The Link to Manufacturing
The expertise we develop with our prototyping techniques means we are able to propose new methods to our partners in our manufacturing facilities based on our own hands-on experience with the techniques of production. This makes our working relationships more efficient, and adds a level of collaboration that helps us provide the best possible products to our riders.
The safety and performance quality of our bikes is our largest priority. Our testing and quality control protocols are among the most rigorous in the industry, and we are constantly adding to or augmenting our test standards to ensure the best possible experience for our riders.
Overall, our testing falls into two main categories: performance requirements and safety requirements. Safety requirements are industry-wide standards. Performance requirements include assessing the benchmarks we set for each bike, such as weight, comfort, handling, stiffness, and aerodynamics, among other performance benchmarks.

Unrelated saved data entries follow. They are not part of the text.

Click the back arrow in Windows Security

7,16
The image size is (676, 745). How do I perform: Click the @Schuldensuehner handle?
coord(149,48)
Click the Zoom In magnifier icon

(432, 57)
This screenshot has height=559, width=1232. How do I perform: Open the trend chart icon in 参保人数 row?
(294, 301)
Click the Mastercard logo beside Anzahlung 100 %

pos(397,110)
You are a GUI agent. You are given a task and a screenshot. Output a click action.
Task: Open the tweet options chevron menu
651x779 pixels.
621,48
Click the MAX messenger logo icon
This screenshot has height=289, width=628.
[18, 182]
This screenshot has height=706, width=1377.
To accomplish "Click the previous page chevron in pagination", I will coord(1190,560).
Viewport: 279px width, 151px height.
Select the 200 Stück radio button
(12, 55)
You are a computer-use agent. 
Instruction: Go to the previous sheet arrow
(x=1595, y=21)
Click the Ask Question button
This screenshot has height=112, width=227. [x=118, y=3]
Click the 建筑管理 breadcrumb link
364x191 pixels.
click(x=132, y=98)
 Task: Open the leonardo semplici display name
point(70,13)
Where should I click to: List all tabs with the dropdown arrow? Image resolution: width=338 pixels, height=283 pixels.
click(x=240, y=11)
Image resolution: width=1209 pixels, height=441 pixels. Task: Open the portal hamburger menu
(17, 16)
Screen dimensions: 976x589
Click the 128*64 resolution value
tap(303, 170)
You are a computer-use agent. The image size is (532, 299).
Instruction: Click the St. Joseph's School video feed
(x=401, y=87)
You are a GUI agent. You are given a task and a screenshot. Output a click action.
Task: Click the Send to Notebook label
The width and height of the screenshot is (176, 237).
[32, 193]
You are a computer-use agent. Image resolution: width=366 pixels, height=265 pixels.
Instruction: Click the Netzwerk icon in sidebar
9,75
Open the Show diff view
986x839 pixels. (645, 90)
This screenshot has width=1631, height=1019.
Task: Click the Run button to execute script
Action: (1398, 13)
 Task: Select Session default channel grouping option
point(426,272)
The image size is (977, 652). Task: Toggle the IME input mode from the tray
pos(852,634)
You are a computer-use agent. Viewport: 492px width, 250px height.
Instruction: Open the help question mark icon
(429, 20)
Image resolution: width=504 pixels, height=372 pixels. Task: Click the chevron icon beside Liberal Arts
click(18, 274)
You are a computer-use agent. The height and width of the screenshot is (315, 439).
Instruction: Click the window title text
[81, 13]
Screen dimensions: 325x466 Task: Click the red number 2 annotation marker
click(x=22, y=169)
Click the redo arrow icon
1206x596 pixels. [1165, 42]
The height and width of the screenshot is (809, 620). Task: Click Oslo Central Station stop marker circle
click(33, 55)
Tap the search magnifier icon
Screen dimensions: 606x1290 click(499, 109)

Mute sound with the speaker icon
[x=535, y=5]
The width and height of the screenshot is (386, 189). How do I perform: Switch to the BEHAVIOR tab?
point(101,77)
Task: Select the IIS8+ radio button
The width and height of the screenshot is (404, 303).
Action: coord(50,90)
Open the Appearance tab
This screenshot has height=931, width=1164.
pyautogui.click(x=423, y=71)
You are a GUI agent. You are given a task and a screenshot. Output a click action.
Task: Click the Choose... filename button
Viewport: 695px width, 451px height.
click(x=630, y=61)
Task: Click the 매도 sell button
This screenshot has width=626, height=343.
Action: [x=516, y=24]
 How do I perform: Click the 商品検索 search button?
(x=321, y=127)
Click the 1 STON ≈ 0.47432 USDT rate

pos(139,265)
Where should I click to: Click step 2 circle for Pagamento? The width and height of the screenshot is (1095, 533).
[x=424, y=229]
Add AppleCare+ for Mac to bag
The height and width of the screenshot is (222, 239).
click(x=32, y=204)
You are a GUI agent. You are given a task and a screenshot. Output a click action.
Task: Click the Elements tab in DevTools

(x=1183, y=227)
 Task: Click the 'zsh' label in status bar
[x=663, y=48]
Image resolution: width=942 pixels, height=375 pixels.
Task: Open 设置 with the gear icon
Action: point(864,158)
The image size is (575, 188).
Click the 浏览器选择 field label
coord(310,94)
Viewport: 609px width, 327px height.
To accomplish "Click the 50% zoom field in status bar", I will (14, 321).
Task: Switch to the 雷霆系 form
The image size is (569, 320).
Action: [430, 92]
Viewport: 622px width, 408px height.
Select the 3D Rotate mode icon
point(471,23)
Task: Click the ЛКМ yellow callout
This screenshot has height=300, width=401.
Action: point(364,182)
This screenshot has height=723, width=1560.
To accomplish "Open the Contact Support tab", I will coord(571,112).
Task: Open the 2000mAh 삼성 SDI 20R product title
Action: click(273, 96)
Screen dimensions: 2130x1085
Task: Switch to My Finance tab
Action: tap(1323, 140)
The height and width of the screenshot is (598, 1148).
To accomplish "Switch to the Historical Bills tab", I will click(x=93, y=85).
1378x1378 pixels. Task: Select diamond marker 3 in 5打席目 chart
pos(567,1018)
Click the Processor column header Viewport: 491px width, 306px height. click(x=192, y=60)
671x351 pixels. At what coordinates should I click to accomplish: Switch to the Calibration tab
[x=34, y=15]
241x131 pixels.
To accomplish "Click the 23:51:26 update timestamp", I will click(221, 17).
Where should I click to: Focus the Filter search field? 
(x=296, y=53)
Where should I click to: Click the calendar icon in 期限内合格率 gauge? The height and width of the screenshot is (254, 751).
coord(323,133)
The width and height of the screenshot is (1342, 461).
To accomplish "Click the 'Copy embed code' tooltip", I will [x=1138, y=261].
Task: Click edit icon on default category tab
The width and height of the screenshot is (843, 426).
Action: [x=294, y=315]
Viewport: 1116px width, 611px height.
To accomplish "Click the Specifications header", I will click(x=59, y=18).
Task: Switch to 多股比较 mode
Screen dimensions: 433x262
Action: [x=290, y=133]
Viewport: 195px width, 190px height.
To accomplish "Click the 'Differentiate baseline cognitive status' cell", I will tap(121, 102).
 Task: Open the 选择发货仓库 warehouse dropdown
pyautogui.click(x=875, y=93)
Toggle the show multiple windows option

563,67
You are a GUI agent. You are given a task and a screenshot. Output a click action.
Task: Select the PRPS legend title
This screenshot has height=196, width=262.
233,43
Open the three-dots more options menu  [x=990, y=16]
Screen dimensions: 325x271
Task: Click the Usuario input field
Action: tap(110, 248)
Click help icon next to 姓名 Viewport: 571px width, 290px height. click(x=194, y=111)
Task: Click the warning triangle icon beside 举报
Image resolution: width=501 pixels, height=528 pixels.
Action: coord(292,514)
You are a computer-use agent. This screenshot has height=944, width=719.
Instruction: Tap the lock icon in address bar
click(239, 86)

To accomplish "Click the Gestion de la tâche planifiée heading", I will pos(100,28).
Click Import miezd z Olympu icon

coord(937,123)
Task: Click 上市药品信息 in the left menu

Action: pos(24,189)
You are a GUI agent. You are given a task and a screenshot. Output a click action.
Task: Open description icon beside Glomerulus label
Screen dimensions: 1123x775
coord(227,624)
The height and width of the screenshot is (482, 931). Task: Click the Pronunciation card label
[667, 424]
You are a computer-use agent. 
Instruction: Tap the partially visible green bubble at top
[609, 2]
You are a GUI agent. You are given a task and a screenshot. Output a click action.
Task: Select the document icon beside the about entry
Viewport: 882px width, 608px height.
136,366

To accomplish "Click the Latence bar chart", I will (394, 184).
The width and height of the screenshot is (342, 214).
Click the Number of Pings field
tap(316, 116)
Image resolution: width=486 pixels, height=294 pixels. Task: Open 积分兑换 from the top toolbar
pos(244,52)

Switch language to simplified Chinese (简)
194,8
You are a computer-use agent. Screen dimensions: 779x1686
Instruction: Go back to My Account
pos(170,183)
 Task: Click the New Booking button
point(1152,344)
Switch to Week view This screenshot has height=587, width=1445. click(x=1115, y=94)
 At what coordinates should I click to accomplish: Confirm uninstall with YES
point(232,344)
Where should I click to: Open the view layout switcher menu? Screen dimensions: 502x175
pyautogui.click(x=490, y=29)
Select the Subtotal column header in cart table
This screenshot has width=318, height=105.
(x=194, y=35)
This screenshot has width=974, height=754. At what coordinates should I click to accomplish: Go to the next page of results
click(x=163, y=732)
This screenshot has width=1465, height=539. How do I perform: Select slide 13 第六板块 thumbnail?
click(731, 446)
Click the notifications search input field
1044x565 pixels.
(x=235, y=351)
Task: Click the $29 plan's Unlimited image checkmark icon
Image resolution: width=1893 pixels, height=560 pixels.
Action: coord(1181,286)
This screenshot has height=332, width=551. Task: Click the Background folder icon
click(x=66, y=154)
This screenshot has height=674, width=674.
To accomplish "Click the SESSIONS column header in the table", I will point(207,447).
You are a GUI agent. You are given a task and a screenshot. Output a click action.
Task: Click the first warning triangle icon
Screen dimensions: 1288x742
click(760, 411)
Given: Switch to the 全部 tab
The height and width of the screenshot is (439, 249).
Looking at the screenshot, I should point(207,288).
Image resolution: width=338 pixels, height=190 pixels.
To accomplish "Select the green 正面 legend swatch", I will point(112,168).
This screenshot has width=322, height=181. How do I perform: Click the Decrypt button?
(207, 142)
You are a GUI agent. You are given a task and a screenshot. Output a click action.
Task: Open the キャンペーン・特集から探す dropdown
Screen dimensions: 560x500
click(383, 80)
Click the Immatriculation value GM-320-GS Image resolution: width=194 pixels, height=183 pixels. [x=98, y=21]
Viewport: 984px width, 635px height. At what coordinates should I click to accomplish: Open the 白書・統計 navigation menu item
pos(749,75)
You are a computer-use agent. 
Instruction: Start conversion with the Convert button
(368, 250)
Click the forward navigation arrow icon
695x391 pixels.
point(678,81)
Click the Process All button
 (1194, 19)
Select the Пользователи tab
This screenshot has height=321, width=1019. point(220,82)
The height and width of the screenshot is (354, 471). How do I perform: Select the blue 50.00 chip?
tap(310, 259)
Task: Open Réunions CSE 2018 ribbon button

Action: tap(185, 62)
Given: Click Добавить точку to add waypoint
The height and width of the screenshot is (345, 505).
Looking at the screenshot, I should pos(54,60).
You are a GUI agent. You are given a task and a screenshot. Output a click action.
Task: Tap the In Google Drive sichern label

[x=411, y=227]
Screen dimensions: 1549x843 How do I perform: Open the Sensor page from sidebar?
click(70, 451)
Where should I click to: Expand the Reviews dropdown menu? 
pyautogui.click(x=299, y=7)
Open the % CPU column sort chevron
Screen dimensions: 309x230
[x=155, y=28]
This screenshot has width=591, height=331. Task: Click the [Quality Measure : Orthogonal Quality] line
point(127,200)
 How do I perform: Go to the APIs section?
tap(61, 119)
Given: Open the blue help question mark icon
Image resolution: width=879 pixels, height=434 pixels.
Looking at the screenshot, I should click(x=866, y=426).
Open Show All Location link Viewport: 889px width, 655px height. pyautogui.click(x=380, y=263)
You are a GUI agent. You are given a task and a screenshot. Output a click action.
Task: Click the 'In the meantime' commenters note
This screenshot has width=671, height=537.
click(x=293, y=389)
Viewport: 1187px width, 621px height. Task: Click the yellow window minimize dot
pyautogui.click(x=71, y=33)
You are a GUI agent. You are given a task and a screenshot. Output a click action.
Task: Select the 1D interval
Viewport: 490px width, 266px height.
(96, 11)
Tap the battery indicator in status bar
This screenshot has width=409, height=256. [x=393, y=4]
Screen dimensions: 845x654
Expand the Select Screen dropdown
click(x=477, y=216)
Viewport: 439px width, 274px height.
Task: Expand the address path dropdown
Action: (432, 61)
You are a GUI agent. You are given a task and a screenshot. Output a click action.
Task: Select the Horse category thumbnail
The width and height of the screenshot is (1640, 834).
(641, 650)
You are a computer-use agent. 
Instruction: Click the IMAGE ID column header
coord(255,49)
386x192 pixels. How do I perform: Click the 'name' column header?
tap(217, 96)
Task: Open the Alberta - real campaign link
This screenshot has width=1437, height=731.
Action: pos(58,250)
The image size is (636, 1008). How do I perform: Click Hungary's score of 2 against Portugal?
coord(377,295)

Safety requirements are industry-wide standards. Often these are set by ISO guidelines (International Organization for Standardization), although we have developed and implemented additional tests where we feel appropriate.
Safety tests take several forms to be sure we test all possible parameters and meet all international safety standards. In static tests, a load is applied to the frame and maintained during a short time. In fatigue tests, a load is applied under repetitive movement. In impact tests, a weighted striker is dropped on the frame, or the frame is dropped with weights on it.
Performance requirements include assessing the benchmarks we set for each bike, such as weight, comfort, handling, stiffness, and aerodynamics, among other performance benchmarks. Unlike safety tests, these tests produce discretionary results, based on targets that we have set for ourselves.
The final step in our design process is manufacturing, when we enter the production phase and are able to deliver our products to our network of shops and riders around the world. Like most composite bike manufacturers, our bikes are largely manufactured in Asia. However, our team is closely involved in the manufacturing process. Our knowledge of manufacturing has been highly refined with our work with the CDCQ, which allows us to understand how production processes affect and enhance quality and performance characteristics. When we work with factories, we can provide precise information about the layup and desired ride characteristics of the bike, and know that we are working collaboratively with the production team.
Preparing the Mould
Production processes begin with cutting pre-preg, a carbon fiber fabric that has been pre-impregnated with resin, in plies according to the layup of the particular bike. The plies are placed on a mandrel that is composed of a solid part inserted in an inflatable bladder. The mandrel is then placed in the mould. Unique moulds are made for each bike design, as well as size – each size within a model run has its own mould.
Partnerships for Quality Production
Our end-to-end involvement in manufacturing affects more than just our relationship with factories. The constraints of manufacturing influence design. Starting at square one, we design our bikes with manufacturing processes in mind, so that our designs are achievable, and so that the performance attributes we engineer into our bikes are realised in the final product.
Our Holistic Approach
Argon 18’s unique products come from our unique approach to the design and production process. Design, simulation, prototyping, testing and manufacturing all work as a cycle to continually deliver the best possible performance for our riders, because we know that you’re constantly pushing yourself to perform better… and so are we.